Intérêts de la kinésithérapie pour le diagnostic et l'évaluation fonctionnelle des céphalées

Céphalée cervicogénique

Les céphalées secondaires cervicogéniques sont à rapporter à une affection musculosquelettique cervicale dont le diagnostic doit être fondé sur les critères de la Classification internationale des céphalées (2). L'identification de l'origine musculo­squelettique peut être difficile en pratique courante et peut nécessiter la réalisation d'un examen clinique spécifique. La caractérisation de la céphalée cervicogénique a été bien décrite dans la littérature, permettant de l'évoquer à partir seulement de l'interrogatoire et d'un examen clinique approfondi (12). Il a été démontré avec une précision dia­g­nostique élevée qu'un examen physique détaillé du rachis cervical permettait d'identifier la source ­musculosquelettique cervicale causant les céphalées et d'orienter au mieux le traitement. Cet examen clinique permet d'identifier la source nociceptive de la céphalée cervicogénique lorsque celle-ci n'est pas identifiée, comme une lésion observée à un examen d'imagerie (entorse cervicale, fracture cervicale, hernie discale, etc.). L'examen clinique permet d'identifier une ou plusieurs des principales sources nociceptives suivantes (13) :

  • articulation interapophysaire postérieure de C1-C2 (éprouvée comme la source la plus fréquente de céphalée cervicogénique) ;
  • articulation interapophysaire postérieure de C2-C3 ;
  • disque intervertébral de C2-C3 ;
  • muscles cervicaux et sous-occipitaux ;
  • nerf grand occipital (rameau postérieur de la racine de C2 pouvant générer une névralgie occipitale).

Plusieurs tests cliniques présentant une bonne précision diagnostique et une bonne reproductibilité ont été définis pour permettre d'identifier la cause de la céphalée cervicogénique (14) :

  • test rotatoire cervical de C1-C2 visant la reproduction d'une céphalée à partir de l'articulation interapophysaire postérieure C1-C2 (Se [sensibilité] : 90 %, Sp [spécificité] : 88 %, ICC [coefficient de corrélation intraclasse] interopérateur : 92 %) [15, 16] ;
  • tests de provocation articulaire par la réalisation d'une protraction/rétraction de la tête associée à des inclinaisons ou à des rotations visant la reproduction d'une céphalée à partir des articulations interapophysaires postérieures de C1-C2 et de C2-C3, et le disque intervertébral de C2-C3 selon les mouvements déclenchants (14) ;
  • test de flexion crâniocervicale (Se : 90 %, Sp : 88 %, ICC : 63-86 %) évaluant les muscles ­cervicaux et sous-occipitaux (12, 17) ;
  • test palpatoire du nerf grand occipital visant la reproduction de la névralgie occipitale (signe de Tinel) [18, 19].

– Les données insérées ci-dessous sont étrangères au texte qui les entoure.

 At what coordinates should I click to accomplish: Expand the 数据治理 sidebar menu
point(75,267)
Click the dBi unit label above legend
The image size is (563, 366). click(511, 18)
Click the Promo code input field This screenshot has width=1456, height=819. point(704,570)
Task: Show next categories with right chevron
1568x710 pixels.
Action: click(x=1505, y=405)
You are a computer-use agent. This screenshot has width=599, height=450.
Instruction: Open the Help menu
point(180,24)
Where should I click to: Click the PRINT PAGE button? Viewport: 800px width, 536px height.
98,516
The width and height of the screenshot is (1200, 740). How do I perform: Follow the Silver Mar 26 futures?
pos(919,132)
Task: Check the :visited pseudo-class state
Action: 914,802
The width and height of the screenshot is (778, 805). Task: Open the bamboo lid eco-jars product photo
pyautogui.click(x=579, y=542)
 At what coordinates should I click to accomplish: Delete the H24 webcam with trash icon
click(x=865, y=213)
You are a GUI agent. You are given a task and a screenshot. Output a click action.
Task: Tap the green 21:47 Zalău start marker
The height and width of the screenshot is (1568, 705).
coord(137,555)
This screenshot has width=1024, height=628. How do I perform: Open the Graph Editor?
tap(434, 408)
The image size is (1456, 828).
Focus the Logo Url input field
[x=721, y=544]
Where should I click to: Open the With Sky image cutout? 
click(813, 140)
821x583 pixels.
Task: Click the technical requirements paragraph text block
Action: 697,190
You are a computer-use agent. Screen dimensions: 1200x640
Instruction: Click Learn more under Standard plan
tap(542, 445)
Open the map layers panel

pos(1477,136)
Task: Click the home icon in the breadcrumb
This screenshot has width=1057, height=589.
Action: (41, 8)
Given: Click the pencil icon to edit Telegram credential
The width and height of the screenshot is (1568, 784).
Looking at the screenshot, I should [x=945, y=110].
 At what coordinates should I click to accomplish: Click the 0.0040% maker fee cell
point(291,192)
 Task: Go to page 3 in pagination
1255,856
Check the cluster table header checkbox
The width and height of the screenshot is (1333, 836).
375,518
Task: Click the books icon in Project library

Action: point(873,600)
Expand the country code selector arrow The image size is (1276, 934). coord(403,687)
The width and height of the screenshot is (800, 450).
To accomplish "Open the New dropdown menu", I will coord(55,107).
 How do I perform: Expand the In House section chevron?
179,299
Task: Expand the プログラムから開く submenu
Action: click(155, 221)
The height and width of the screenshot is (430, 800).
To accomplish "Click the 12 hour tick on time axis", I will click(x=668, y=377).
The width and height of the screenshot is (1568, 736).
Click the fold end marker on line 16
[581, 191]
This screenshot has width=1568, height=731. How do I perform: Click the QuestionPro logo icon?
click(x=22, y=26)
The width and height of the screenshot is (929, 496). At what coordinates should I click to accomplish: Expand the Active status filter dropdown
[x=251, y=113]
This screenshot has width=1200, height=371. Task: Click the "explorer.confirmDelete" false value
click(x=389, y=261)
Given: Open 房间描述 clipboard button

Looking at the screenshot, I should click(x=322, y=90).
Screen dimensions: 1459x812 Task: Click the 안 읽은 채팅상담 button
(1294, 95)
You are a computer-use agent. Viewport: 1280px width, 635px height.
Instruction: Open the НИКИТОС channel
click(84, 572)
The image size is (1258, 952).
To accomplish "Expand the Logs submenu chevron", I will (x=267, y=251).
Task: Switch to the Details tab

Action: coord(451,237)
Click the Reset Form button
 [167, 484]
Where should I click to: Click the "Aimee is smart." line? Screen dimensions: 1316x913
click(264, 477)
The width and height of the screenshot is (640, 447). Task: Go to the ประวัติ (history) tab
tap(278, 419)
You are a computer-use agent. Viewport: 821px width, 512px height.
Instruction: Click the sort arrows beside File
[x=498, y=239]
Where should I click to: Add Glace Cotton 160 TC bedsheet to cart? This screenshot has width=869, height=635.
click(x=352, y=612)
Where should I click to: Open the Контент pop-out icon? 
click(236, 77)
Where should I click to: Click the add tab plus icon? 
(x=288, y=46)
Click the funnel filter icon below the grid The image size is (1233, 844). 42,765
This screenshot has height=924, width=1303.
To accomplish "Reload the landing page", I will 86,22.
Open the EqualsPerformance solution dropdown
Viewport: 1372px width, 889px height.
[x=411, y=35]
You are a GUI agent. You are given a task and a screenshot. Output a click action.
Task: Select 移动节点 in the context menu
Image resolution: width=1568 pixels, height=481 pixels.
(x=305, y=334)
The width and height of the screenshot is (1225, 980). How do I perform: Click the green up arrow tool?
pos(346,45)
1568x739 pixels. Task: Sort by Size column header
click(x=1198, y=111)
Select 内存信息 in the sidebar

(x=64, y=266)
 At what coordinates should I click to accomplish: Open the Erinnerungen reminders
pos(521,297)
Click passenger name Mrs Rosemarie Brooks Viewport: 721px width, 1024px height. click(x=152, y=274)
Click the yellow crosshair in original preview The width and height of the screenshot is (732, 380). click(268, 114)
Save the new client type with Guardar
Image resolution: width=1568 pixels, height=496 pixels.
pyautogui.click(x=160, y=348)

Céphalées de tension épisodiques et chroniques

Le diagnostic des céphalées de tension repose sur des critères précis d'interrogatoire de la Classification internationale des céphalées avec un examen clinique normal (2). Il n'existe pas d'examen clinique kinésithérapique pour conforter le diagnostic. Toutefois, l'évaluation kinésithérapique peut aider à la recherche d'un ou de plusieurs mécanismes de sensibilisation du système nerveux (détaillée dans le sous-chapitre 4.b).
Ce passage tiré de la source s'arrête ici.